**THE INPUT**:
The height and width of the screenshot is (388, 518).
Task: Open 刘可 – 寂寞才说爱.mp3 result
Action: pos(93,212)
==
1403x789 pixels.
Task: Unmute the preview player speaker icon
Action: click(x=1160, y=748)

**REQUIRED WORK**:
Repeat the records verbatim, starting at the line containing "The height and" and ending with the line containing "Action: pos(93,212)", both of those lines included.

**EXERCISE SOLUTION**:
The height and width of the screenshot is (388, 518).
Task: Open 刘可 – 寂寞才说爱.mp3 result
Action: pos(93,212)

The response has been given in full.